Alessio Galbiati: Caspita! Un film bellissimo, dimenticatissimo ma bellissimo!

Stefano Giulidori: Quella è stata un’esperienza eccezionale. Il mio percorso si è comunque sviluppato nel reparto di produzione anche perché alla Scuola di Cinema che ho frequentato mi sono specializzato in produzione, perché ero molto motivato a fare produzione, e subito dopo la scuola ho iniziato a lavorare in pubblicità come assistente di produzione ed aiuto regista; questo percorso mi ha dato modo di avere una conoscenza di tutti i reparti, e la produzione è nevralgica da questo punto di vista, e pure di entrare in contatto con un gran numero di persone che poi ti possono aiutare a realizzare il tuo film, il tuo cinema. Il grande segreto di questo mestiere è quello di riuscire a lavorare con amici, con persone che stimi e delle quali puoi fidarti ciecamente. Parallelamente alla mia esperienza di assistente di produzione incominciavo a fare i miei cortometraggi.

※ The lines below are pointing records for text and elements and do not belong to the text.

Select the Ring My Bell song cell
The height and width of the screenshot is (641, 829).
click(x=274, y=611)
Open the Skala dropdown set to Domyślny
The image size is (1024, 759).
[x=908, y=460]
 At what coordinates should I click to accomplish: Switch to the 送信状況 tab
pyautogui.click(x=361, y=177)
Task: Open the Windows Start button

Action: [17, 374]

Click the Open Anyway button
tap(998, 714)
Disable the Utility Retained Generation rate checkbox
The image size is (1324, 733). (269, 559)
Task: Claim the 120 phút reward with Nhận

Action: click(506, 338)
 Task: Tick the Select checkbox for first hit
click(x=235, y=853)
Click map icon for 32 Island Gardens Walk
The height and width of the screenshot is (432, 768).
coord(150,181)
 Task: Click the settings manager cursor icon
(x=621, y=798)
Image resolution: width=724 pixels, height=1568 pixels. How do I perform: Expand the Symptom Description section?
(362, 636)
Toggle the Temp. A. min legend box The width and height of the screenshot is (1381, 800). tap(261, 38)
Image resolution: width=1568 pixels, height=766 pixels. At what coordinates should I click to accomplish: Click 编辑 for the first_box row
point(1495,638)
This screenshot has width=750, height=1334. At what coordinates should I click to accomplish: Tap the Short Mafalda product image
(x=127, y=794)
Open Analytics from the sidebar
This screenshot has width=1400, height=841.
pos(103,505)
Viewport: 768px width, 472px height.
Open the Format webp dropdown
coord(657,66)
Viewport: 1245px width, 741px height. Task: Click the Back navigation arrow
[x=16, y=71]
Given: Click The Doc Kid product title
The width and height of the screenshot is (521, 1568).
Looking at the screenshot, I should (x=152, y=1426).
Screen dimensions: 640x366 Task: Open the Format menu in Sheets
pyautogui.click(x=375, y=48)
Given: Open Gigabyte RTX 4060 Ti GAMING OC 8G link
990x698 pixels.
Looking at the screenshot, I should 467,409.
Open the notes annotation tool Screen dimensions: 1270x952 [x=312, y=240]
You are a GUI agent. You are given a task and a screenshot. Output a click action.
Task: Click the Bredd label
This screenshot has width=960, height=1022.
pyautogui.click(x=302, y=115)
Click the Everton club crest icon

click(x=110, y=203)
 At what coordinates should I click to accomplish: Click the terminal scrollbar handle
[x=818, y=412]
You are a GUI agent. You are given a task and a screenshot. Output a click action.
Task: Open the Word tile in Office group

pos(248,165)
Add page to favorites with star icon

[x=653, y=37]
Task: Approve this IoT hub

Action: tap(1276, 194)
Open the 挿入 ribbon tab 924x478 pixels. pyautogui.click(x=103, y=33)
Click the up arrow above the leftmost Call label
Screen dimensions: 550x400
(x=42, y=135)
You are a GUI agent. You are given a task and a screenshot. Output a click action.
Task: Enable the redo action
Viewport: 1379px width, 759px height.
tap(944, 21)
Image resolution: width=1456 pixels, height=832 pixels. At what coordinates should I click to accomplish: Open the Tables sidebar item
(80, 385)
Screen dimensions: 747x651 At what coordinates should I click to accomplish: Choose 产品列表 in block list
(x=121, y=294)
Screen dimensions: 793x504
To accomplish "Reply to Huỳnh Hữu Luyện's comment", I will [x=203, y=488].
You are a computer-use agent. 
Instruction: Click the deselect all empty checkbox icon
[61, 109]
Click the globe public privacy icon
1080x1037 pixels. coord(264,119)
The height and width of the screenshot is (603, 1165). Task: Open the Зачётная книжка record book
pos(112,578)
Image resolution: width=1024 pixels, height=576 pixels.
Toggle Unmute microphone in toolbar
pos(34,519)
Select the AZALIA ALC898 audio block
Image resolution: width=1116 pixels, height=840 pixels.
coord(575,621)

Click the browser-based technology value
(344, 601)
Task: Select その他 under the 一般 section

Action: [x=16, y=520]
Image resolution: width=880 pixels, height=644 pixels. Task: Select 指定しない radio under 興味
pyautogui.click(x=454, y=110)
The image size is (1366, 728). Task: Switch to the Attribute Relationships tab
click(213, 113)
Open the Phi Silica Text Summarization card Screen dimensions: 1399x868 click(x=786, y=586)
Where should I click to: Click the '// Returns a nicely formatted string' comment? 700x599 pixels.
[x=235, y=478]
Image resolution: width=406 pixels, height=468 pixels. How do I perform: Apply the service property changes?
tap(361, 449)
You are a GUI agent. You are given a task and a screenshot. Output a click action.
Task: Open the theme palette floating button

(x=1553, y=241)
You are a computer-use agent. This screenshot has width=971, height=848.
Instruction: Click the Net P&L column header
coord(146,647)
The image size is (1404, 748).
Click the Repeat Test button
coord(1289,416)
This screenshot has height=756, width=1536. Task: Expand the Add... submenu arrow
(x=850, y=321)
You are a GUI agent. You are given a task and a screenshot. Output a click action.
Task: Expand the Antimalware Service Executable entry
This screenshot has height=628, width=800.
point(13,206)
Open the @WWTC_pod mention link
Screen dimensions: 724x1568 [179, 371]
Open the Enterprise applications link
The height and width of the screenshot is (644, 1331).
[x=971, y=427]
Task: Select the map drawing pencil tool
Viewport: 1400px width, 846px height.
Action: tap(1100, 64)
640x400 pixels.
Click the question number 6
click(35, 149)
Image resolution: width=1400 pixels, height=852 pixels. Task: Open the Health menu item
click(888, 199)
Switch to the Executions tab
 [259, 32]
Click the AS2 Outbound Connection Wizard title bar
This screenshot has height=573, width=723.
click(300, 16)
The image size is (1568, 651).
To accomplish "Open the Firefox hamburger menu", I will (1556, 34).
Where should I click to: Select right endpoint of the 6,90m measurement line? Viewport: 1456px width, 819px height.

Fondamentale è stato il mio rapporto con Marina Spada, produttrice e regista che insegna alla Scuola di Cinema di Milano, è stata la mia insegnante e sono stato suo aiuto regista nei suoi due lungometraggi: Forza Cani, film del 2002 e Come l’ombra, del 2006. L’insegnamento di Marina Spada è stato molto importante nella mia formazione, soprattutto dal punto di vista tecnico. Ho sempre avuto il timore di arrivare sul set e non sapere cosa dire e cosa fare, ho sempre avuto paura che il resto della troupe mi divorasse. Ho cominciato a fare cortometraggi che hanno ottenuto alcuni riconoscimenti, spot, videoclip ed intanto ho scoperto Scerbanenco ed è nato questo progetto.
Fondamentale è stato anche il rapporto con Francesco Narducci, direttore di produzione, egli è stato il mio vero maestro, mi ha fatto crescere dandomi la possibilità di fare gavetta nella "Groucho Film", prima in produzione e poi come regista.